Participants on our North Pole Flight with Overnight at Barneo will settle in for a cozy "night" on the ice. Of course "night-time" is only a word at this time of year you will actually be sleeping under the 24 hour sunlight of the polar spring.  Darkened sleeping tents aid with your sleeping. Around the camp expeditioners from around the world may be preparing for their attempts to reach the North Pole by ski, dogsled, parachute, or scuba. And researchers from all corners of the globe may be conducting research. There is never a dull moment at Barneo! All meals will be provided during your stay at Barneo.
Participants on the North Pole Same Day Flight will return to Longyearbyen and be transferred to their hotel. This is the official end of the expedition.
Day 3
Participants on our North Pole Flight with Overnight at Barneo will wake up and dress in warm clothing for the short walk across camp to the mess tent for breakfast. You will spend the morning at Barneo, preparing for your departure and saying good-bye to new friends. You may want to take one more trek around to photograph this historically significant basecamp, and to soak up the sites and sounds of the polar pack ice. The return flight to Longyearbyen usually gets you back in time for an evening meal and festivities. This is the official end of the expedition.
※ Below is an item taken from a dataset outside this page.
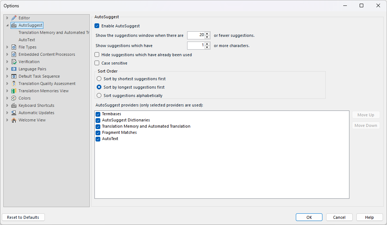Image resolution: width=387 pixels, height=225 pixels.
Task: Click the Editor pencil icon
Action: (15, 18)
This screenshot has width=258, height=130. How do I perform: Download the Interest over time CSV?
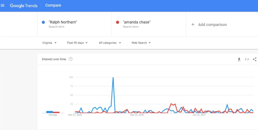point(239,59)
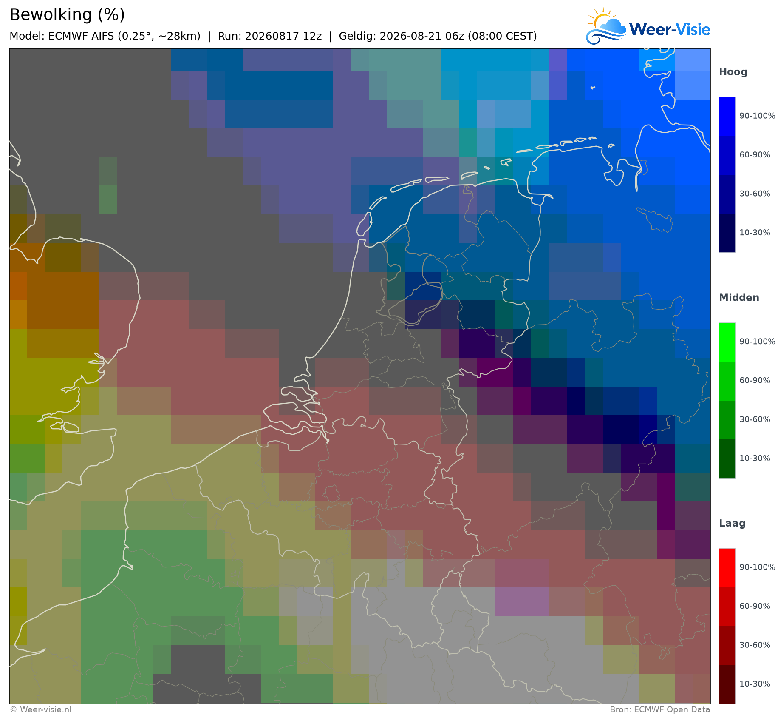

***Flight itinerary availability varies year to year. We organize and guide flight expeditions every year, but each itinerary is not always available every year. Please check with us for additional details.

North Pole Flight: Equipment List

Upon registration, you will receive a PolarExplorers comprehensive gear guide that explains the importance of each item as well as gear recommendations from our past participants.

  • 1 insulated parka with hood
  • 1 pair insulated pants
  • 1 pair snow pack ski boots (bring your own or rent this item from PolarExplorers)
  • 1 pair wool, silk, or synthetic long underwear tops and bottoms. NO COTTON!
  • 2 pair heavy wool or synthetic socks
  • 1 wool or fleece sweater (mid weight)
  • 1 wool or fleece sweater (heavy weight)
  • 1 wool or fleece hat (provided by PolarExplorers - yours to keep!)
  • 1 neck gaiter
  • 1 pair wool or synthetic gloves
  • 1 pair wool or fleece mittens
  • 1 pair sunglasses or snow goggles
  • Casual clothing for lodge (shirt, pants, socks, pajamas, underwear, etc.)
  • Casual but sturdy shoes for lodge and wearing around Longyearbyen
  • 1 pair slippers for inside buildings in Longyearbyen
  • Toiletries (toothbrush, toothpaste, comb, etc.)
  • Personal medications (with prescription for customs!)
  • Luggage locks

North Pole Flight Qualifications

Our North Pole Flights are for people who want to experience the North Pole, but don't have the time, energy or funding to do a full expedition.

People on our flights have ranged in age from 1 to 81 years! All of these trips require that you can climb several stairs into and out of the plane as well as being able to walk across the uneven terrain of the pack ice. We can assist you as necessary.

Contact us for more information on this fabulous trip of a lifetime here.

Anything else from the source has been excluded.